Луна ярко светила, и я ехал без огней. Проселок мы проскочили впронос – «Росинант» как будто сам направлял себя по гривкам колей. Временами нас швыряло и заваливало, креня и прижимая Ирену ко мне, и тогда она пыталась отодвинуться, но это ей не легко удавалось.

– Скоро будет лучше, потерпи немного, – сказал я. На шоссе она попросила сигарету, и мы закурили одновременно.

– Антон, куда ты тогда… до всего у нас, собирался уезжать? – как-то очень издали спросила Ирена. Я назвал Мурманск. – Ну вот… Мы больше не должны встречаться. И лучше было бы кончить все разом…

Я выбросил сигарету и закурил новую.

– Ты ведь один.

– Да, – сказал я, – а одинокому, по свидетельству Чехова, везде пустыня.

– Мне надо выходить на работу в среду. Ты не мог бы уволиться к тому времени?

Я сказал, что для этого мне понадобится всего лишь девять минут. Почему девять, а не десять или пятнадцать, я не знал сам. Шоссе было пустынно, и «Росинант», оказывается, мог еще выдать на асфальте сто пять километров в час…
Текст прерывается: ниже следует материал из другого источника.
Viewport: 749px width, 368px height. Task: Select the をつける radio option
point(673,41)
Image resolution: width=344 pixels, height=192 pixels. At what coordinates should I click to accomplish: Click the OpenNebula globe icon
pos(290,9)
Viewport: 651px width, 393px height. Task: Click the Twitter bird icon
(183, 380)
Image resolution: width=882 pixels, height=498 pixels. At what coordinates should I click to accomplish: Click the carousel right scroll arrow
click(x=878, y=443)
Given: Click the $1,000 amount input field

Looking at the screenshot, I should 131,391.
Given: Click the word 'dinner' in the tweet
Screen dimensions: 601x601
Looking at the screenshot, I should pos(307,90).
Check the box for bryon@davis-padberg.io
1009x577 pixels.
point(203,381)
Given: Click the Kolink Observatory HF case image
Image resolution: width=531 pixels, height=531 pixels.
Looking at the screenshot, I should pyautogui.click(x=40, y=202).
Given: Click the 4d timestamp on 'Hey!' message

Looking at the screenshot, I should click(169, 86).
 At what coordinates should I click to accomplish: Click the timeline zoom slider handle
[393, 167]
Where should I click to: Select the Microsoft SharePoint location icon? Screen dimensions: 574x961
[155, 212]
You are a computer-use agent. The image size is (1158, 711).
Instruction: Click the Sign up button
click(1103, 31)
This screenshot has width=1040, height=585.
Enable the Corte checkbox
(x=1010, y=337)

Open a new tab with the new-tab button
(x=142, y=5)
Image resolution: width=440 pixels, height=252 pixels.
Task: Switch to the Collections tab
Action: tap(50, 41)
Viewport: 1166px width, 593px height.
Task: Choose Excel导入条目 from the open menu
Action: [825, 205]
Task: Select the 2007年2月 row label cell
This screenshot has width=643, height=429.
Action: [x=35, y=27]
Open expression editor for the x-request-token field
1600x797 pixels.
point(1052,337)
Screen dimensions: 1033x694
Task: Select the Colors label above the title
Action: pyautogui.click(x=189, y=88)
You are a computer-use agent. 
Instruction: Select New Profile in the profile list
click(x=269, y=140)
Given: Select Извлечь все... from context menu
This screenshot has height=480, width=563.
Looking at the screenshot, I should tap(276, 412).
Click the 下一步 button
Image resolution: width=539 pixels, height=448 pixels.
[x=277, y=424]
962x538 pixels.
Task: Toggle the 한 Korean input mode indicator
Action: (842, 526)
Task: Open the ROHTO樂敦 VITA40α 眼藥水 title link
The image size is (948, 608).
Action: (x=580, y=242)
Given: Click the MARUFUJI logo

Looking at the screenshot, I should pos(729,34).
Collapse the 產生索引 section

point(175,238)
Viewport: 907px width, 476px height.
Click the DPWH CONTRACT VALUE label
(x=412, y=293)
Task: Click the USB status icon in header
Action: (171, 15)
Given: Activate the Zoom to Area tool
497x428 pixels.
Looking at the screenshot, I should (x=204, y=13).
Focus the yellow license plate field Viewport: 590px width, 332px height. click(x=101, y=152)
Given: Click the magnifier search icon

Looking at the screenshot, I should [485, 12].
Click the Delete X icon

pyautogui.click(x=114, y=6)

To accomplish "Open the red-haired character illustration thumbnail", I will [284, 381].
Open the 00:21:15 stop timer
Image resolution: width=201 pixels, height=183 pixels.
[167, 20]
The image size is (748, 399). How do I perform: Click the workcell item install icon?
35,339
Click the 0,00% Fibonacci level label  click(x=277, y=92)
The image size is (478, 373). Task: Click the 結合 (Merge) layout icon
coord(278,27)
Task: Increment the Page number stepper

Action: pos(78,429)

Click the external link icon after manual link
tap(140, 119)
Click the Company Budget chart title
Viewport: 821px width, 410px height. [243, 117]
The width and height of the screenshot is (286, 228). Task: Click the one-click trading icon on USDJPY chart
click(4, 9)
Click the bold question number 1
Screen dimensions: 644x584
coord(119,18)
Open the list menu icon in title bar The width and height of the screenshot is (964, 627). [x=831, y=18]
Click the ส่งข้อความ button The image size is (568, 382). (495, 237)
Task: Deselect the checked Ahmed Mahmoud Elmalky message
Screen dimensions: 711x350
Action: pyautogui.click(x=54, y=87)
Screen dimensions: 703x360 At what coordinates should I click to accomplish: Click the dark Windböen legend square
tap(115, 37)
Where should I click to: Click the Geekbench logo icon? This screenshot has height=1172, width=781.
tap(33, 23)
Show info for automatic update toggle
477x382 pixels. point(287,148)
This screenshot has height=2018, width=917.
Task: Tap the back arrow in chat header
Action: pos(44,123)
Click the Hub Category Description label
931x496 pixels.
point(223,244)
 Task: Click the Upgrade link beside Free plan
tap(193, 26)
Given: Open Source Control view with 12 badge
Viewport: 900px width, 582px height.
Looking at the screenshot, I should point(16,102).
Дома я написал заявление об увольнении, вымыл пол в комнате и лег спать.

Солнце еще не всходило.

Днем, а потом и вечером, мне опять нужно было мыть пол не только в комнате, но и в коридоре: по свежевымытому и не совсем просохшему полу отрадно ходить босиком, если норовить точно попадать ступнями в свой же след. Так можно ходить очень долго и уверять себя, что ты ни о чем плохом для себя не помышляешь. Просто ты ходишь в свое удовольствие по сырому прохладному полу и ни о чем таком не думаешь. Ходишь – и все! Ты один у себя дома, и ты можешь делать все, что тебе хочется. Ходи и ходи себе и попадай ступнями в свой же след, а если пол высох окончательно и следов не видно, то кто тебе мешает вымыть его снова?


Ночью я написал небольшую записку – никому – и положил ее на край секретера, а на рассвете пошел в кухню, чтобы никуда не возвращаться оттуда, и за окном услыхал страстную воркотню голубя, и во дворе увидел поседевшего от росы маленького сгорбленного «Росинанта». Его фары ожидающе зарились прямо на мое окно, на меня…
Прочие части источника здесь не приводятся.